WHAT THE EXERCISE ASKS: Copy out each line of the data that holds the string "Open".

RECORDED DATA:

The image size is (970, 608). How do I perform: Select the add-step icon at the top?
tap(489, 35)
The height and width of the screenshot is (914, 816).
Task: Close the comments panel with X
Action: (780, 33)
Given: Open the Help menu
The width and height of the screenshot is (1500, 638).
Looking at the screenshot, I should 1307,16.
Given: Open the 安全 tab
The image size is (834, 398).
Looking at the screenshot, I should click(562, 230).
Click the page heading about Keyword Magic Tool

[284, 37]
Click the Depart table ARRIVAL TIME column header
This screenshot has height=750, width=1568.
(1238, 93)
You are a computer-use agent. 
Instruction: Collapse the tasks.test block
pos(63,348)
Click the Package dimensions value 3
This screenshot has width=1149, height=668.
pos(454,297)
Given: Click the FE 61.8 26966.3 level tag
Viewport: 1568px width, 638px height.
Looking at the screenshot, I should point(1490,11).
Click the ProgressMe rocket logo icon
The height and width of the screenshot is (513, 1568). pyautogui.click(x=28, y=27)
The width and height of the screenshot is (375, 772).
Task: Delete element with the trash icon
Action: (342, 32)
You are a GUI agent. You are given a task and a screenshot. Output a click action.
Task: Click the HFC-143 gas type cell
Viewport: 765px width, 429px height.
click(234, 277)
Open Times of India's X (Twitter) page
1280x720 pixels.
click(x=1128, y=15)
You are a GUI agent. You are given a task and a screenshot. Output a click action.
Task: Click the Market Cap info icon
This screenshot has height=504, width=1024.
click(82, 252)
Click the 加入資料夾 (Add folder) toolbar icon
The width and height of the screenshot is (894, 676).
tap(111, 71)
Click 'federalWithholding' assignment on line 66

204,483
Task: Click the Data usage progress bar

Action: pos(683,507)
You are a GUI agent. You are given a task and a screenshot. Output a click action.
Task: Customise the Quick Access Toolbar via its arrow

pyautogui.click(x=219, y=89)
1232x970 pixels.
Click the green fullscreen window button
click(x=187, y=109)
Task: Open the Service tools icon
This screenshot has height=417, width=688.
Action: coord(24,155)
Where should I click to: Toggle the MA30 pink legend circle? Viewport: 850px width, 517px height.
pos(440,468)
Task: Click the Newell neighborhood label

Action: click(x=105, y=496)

EXERCISE ANSWER:
Given: Open the Help menu
Given: Open the 安全 tab
Open Times of India's X (Twitter) page
Task: Open the Service tools icon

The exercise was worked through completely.